Please reproduce verbatim the lines below, from the first through the one with "結婚生活 (368, 1278)".

|---|

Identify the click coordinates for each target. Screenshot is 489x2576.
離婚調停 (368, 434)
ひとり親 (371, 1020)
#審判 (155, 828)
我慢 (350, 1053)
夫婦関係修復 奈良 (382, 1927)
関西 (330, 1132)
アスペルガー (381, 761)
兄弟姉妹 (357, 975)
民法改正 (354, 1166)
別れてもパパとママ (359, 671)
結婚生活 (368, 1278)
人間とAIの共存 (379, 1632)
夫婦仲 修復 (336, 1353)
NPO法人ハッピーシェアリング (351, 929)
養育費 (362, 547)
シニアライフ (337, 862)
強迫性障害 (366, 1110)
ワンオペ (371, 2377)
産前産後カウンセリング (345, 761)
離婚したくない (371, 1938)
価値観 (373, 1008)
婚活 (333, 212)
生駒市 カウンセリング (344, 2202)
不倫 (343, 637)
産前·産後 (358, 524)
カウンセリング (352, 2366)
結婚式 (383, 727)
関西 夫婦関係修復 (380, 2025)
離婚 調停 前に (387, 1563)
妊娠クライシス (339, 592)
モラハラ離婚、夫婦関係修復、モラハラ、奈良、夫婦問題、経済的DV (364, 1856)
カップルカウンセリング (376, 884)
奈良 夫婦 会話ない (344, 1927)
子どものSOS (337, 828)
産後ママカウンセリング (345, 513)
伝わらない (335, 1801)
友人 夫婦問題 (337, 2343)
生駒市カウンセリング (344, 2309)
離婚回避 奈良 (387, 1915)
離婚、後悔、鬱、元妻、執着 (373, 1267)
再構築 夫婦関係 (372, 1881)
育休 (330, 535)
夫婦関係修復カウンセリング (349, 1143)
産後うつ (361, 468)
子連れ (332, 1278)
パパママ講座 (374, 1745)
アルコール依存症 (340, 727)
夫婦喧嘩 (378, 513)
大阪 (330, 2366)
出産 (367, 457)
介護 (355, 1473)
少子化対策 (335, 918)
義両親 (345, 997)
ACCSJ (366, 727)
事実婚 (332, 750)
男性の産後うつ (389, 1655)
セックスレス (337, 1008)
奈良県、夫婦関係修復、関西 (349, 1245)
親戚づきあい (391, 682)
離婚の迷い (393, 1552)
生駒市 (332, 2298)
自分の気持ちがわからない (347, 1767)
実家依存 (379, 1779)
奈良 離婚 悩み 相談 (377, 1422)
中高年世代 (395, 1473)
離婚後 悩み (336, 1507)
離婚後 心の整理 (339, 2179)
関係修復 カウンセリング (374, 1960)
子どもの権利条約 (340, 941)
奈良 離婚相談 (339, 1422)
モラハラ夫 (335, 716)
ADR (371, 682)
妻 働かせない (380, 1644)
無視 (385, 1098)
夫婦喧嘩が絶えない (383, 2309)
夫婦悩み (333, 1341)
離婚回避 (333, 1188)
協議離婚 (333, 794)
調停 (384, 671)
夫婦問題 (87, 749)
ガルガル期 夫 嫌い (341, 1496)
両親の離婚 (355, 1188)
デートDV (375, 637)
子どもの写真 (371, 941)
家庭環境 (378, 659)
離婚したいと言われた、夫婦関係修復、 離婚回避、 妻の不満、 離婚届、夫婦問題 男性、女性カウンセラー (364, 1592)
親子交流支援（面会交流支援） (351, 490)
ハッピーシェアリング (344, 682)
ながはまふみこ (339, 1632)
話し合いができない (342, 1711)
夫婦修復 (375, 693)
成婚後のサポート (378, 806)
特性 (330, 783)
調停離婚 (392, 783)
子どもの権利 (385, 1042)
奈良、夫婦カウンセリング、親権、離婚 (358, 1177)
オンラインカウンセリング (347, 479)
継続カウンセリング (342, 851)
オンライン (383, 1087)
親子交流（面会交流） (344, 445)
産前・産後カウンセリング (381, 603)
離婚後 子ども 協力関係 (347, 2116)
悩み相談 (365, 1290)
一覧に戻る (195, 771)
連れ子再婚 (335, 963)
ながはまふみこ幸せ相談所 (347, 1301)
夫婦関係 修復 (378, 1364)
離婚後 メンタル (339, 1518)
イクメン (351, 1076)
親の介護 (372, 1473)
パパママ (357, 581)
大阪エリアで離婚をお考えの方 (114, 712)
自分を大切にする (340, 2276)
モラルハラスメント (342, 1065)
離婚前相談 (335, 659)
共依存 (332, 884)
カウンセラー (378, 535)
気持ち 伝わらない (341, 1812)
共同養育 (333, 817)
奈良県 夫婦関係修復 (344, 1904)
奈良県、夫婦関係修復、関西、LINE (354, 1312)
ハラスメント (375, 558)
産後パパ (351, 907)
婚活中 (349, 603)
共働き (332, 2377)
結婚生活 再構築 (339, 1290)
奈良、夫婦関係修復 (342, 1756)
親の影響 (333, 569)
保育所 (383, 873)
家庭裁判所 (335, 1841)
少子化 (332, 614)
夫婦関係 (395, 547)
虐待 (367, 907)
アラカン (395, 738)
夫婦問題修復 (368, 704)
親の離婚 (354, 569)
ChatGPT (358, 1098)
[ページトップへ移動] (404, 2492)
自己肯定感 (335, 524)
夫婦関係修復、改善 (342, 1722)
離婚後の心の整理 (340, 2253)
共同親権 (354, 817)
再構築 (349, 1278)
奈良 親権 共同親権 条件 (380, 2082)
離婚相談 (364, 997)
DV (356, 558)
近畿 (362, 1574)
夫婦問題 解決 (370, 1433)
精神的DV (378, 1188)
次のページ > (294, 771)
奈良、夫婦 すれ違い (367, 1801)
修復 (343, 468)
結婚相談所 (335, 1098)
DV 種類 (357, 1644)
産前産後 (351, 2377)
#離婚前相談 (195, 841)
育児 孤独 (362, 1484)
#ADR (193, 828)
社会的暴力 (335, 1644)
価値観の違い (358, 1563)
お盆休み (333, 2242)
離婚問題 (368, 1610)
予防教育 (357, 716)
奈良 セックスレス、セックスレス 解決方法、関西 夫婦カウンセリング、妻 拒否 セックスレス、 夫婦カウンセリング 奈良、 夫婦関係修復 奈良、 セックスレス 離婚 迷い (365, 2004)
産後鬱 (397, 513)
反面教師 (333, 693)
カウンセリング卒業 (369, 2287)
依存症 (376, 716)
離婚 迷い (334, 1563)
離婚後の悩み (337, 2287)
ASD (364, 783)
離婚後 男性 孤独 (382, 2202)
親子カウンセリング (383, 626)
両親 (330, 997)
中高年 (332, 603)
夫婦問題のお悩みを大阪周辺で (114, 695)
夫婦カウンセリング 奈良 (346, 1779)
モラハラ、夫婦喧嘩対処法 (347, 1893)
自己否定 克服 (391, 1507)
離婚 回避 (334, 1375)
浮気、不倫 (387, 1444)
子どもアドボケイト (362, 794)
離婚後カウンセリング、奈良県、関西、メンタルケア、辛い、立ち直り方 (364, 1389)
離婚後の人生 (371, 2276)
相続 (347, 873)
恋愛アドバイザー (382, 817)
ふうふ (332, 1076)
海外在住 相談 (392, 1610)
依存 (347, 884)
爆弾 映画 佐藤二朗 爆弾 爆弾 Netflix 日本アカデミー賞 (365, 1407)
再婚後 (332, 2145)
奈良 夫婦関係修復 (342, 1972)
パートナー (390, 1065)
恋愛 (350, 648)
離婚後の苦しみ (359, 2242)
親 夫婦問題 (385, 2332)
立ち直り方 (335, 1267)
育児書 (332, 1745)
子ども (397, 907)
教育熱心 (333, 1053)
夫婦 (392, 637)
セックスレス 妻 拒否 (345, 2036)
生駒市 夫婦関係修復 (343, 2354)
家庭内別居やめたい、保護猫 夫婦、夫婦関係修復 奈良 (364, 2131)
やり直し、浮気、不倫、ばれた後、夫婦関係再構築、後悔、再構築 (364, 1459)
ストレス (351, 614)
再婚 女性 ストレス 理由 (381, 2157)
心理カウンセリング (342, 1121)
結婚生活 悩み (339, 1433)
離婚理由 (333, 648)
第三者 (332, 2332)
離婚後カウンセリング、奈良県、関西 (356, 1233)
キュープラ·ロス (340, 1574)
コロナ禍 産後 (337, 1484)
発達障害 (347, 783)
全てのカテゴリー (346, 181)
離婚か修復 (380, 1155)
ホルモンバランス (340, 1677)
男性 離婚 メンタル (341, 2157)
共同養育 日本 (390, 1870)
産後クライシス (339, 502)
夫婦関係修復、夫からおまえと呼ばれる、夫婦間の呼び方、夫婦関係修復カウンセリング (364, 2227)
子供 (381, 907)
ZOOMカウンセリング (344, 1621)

|---|

> _TASK SOLUTION_:
Identify the click coordinates for each target. Screenshot is 489x2576.
離婚調停 (368, 434)
ひとり親 (371, 1020)
#審判 (155, 828)
我慢 (350, 1053)
夫婦関係修復 奈良 (382, 1927)
関西 (330, 1132)
アスペルガー (381, 761)
兄弟姉妹 (357, 975)
民法改正 (354, 1166)
別れてもパパとママ (359, 671)
結婚生活 (368, 1278)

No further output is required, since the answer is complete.